I’ve only had one slightly negative experience with a nurse but considering the amount of time I’ve spent in hospital and the amount of interventions I’ve had it’s really not something worth losing sleep over.

Most of the staff I’ve dealt with have been lovely, if perhaps lacking in bedside manner in some cases (consultants) but they’ve achieved results so I’ll take that.

I even had a cardiologist offer to pour my drink once when he came by and I had the jug in my hand and it was shaking because of how weakened I’d become. As someone who has always been very independent it always felt like a puss take for me to expect anyone else to pour my drinks. Grin.

SirChing · 24/02/2020 10:15

@WaitrosesCheapestVodka I agree about what will have prompted the change. Its only when a trust is sued or bollocked by a coroner that changes are made Sad

WeBuiltThisBuffetOnSausageRoll · 24/02/2020 10:15

I too have sat there mortified when a very elderly relative in hospital has complained and asked for a white nurse instead. I understand that you don't wan't to be in hospital, but it isn't the fault of the lovely, fully competent nurses who are caring for you whilst you're in.

However, when people have deeply ingrained attitudes from whatever source (background/upbringing, very different generation etc.), it's often pretty much impossible to get through to them. No matter how much you challenge them, they'll often react puzzled because 'black people AREN'T as good as white people' or 'women ARE only there for the sexual gratification of men'. However abhorrent their views, they'll often think that you're the crazy one for not 'understanding' what they see as common knowledge.

AlternativePerspective · 24/02/2020 10:18

*piss-take

AgathaMystery · 24/02/2020 10:21

Over a decade of midwifery and I've been spat at, shoved, hit, been held in a headlock, locked in a house, threatened with being set alight and threatened with being stabbed. Oh and knocked off my bike on community obviously.

Do I miss the NHS? No I bloody don't

WeBuiltThisBuffetOnSausageRoll · 24/02/2020 10:21

“well, you’re just going to have to get used to the idea that you’re going to have to compromise.”

It's amazing how many people will think others selfish for challenging or stopping their own selfishness.

hattyhatshats · 24/02/2020 10:24

knowmenclature so hcp have to put up with whatever comes their way because patients are scared and in pain? Despite they're not all scared and in pain.

And then you use an example of some shitty paramedics to illustrate your point completely ignoring the story of the nurse who was punched in the face by a patients dad?

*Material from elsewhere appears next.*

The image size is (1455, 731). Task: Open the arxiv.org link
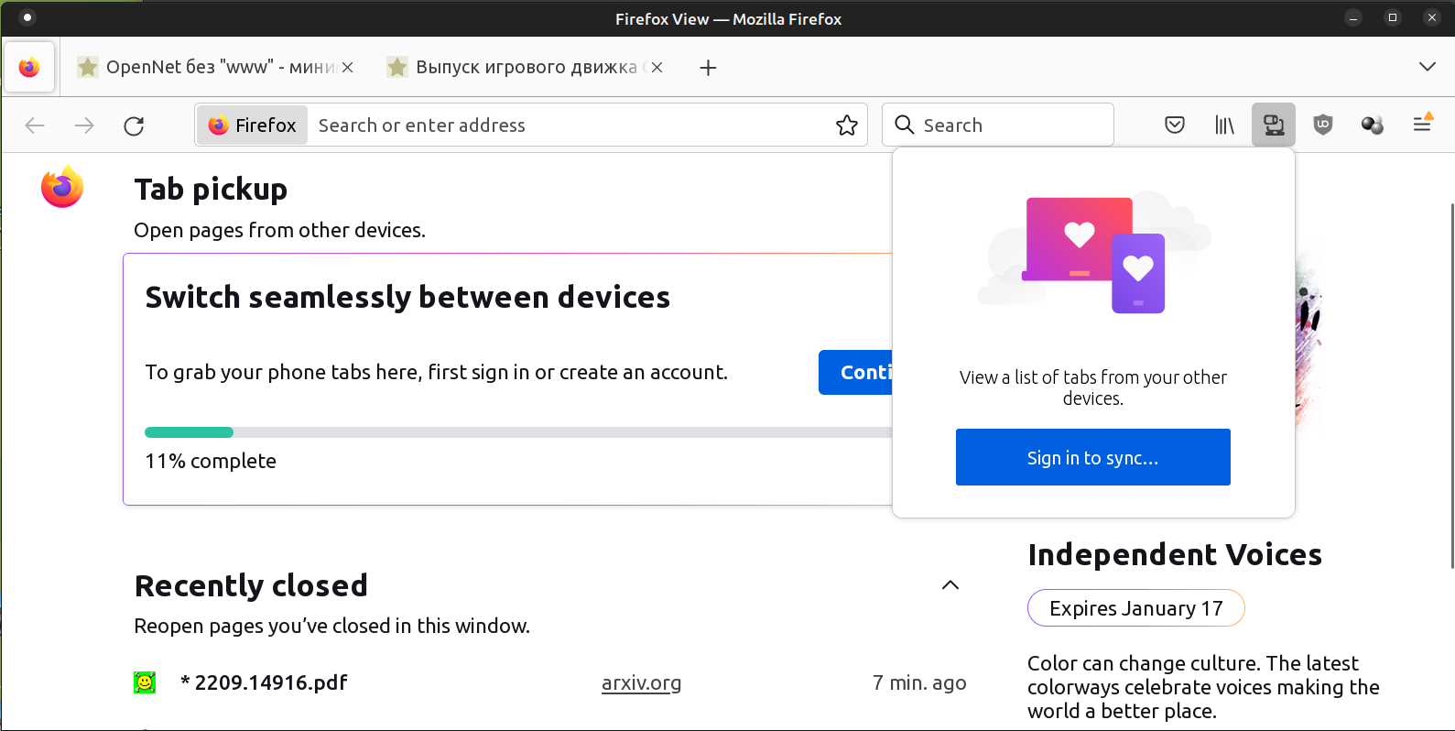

scoobydoo1971 · 24/02/2020 10:24

I used to work in a family planning clinic (as they were then known). I was tasked with public health surveillance for new STD infections. Test positive patients were sent my way for research purposes. We had one in who had undiagnosed psychosis-type issues, and thought he was Sir Lancelot. He kept telling me that he liked to follow women like me home, and rape them to give them what he had (HIV+). Revenge for the sex worker who he thought he contracted the condition from. I have to say I was careful in the car park for a while afterwards. He sent me a three page rambling letter within weeks of meeting him about riding his horse, swords and all sorts...I still think about him now as evidence of failings in community care.